EXERCICE COURT 1:
D'après le texte source, à quel groupe politique appartient le rapporteur du budget de la sécurité sociale ?
EXERCICE COURT 2:
Reformulez sous forme de liste le paragraphe du texte source qui commence par « Il a déjà fallu que nous dotions », en conservant ses faits principaux.
EXERCICE COURT 3:
Poursuivez le texte source, l'interview sur la commission des affaires sociales de l'Assemblée, à partir de sa dernière phrase.

TEXTE SOURCE:
+===+
Comment le nouveau président de la commission des affaires sociales, Paul Christophe, voit-il son rôle et son travail parlementaire compte tenu de l'absence de majorité à l'Assemblée ? Quels dossiers le député Horizons veut-il mettre en avant ? Que pense-t-il des projets avancés par la gauche (Smic, abrogation de la réforme des retraites, retour du CHSCT) et par le centre et la droite (prime de partage plus élevée, exonération de cotisations...) ? Nous l'avons rencontré mercredi 24 juillet à l'Assemblée. Interview.
Il a déjà fallu que nous dotions la commission des affaires sociales d'un bureau, c'est-à-dire d'un président, d'un rapporteur général, de quatre vice-présidents et de quatre secrétaires. Or nous sommes dans une configuration politique inédite. J'ai donc été très attaché à ce que bureau de la commission soit représentatif des différents courants politiques présents dans l'Hémicycle. Et c'est le cas : je suis Horizons (Ndlr : le parti d'Édouard Philippe, qui était dans l'ex-majorité présidentielle Ensemble), le rapporteur du budget de la sécurité sociale est LR (Droite Républicaine), les quatre vice-présidents appartiennent respectivement à Ensemble pour la République, au Modem (Démocrates), à la France insoumise (LFI, Nouveau Front populaire), au RN (Rassemblement national), et vous avez parmi les secrétaires un Liot (Indépendant), une LR, un Horizons, et une écologiste (voir notre encadré).
+===+
SEGMENT DE DONNÉES:
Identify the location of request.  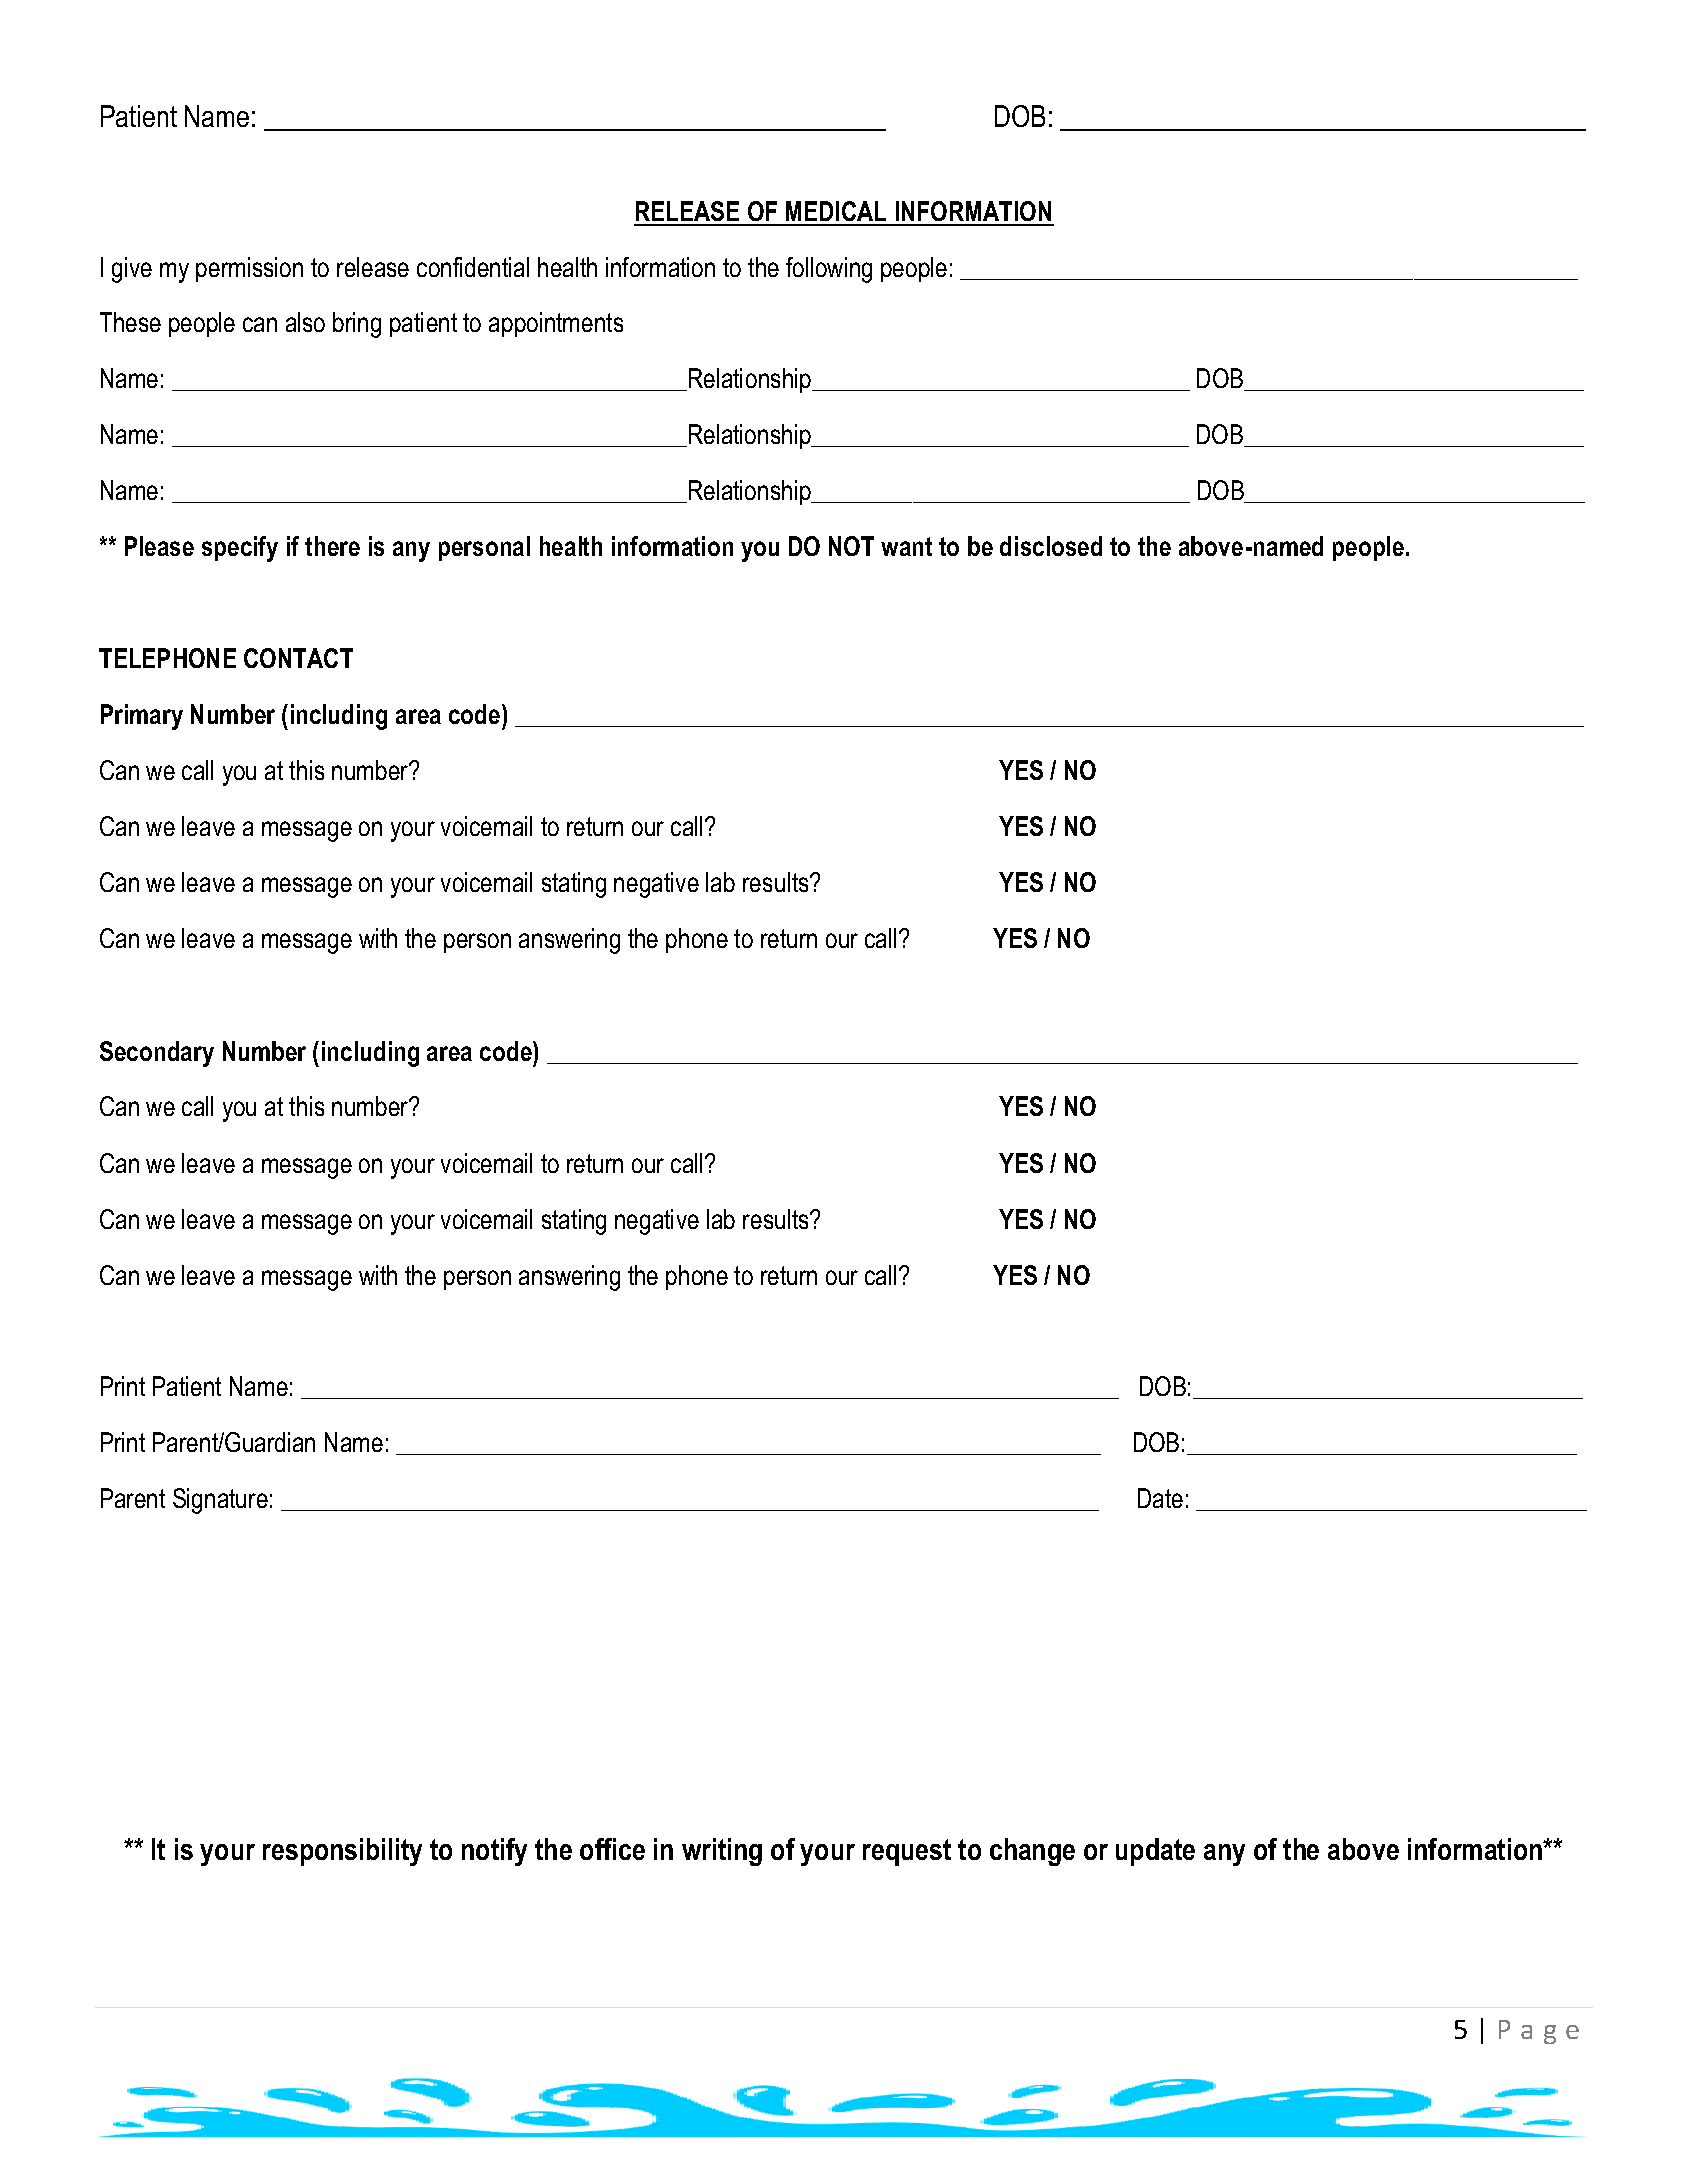
(907, 1852).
+===+
RÉPONSE FINALE 1:
Il appartient à LR (Droite Républicaine).

RÉPONSE FINALE 2:
- Composition du bureau de la commission des affaires sociales : un président, un rapporteur général, quatre vice-présidents et quatre secrétaires.
- Contexte : configuration politique inédite, d'où la volonté d'un bureau représentatif des courants politiques de l'Hémicycle.
- Président : Horizons (parti d'Édouard Philippe, issu de l'ex-majorité présidentielle Ensemble).
- Rapporteur du budget de la sécurité sociale : LR (Droite Républicaine).
- Vice-présidents : Ensemble pour la République, Modem (Démocrates), LFI (Nouveau Front populaire) et RN (Rassemblement national).
- Secrétaires : un Liot (Indépendant), une LR, un Horizons et une écologiste.

RÉPONSE FINALE 3:
J'ai pu tester, lors d'une première réunion samedi dernier, le fonctionnement de ce bureau. Nous avions huit postes de rapporteurs à pourvoir correspondant à des avis que la commission devra rendre sur le projet de loi de finances (PLF) et sur le projet de loi de financement de la sécurité sociale (PLFSS). Nous avons trouvé un compromis en raisonnant par blocs politiques, avec comme clé de répartition 45% pour le bloc centre-droite (3 postes), 35% pour le bloc de gauche (3 postes), et 25% pour le bloc d'extrême droite (2 postes). Il n'y a donc pas de majorité (*). Il me semble que cela préfigure ce que nous allons devoir faire demain, c'est-à-dire raisonner par consensus. Nous ne sommes plus dans une logique gauche-droite, majorité-opposition, nous devons faire un travail de recomposition à partir de ces trois blocs politiques. Je ne sais combien de temps ces blocs vont garder leur unité.
Il y aura bien sûr les budgets. Dès que le projet de loi de finances (PLF) et le projet de loi de financement de la sécurité sociale (PLFSS) seront connus, nous démarrerons nos travaux. Mais cela n'interviendra pas avant la rentrée et la nomination d'un nouveau Gouvernement. En attendant, nous devrons examiner en septembre la loi d'évaluation des comptes de la sécurité sociale.

Dans la précédente mandature, nous avions enclenché de nombreux travaux sur des missions d'évaluation et de contrôle, et comme nous avons la chance que les différents protagonistes de ces travaux aient été réélus et qu'ils siègent dans notre commission, nous allons pouvoir poursuivre ces travaux. Par exemple, nous avons une mission d'information sur les hôpitaux psychiatriques (Ndlr : conduite par Nicole Dubré-Chirat et Sandrine Rousseau), une mission sur le revenu universel d'existence (Annie Vidal et Sébastien Peytavie).

Moi-même je mène une mission avec Stéphane Viry sur la semaine de quatre jours et son application dans les entreprises, en traitant tous les aspects, y compris celui de l'intensification du travail. Et il y a aussi tout le travail d'évaluation des lois publiés : nous vérifions, par exemple, si les décrets sont sortis (**). Nous pouvons nous atteler à tout cela rapidement. Maintenant, j'ignore si la session extraordinaire, qui permettrait de commencer le travail budgétaire, démarrera la dernière semaine d'août ou en septembre, cela dépendra du Gouvernement qui sera nommé.
Certainement ! Je suis député depuis sept ans, et j'ai toujours connu des sessions extraordinaires, soit en juillet, soit en août, soit en septembre.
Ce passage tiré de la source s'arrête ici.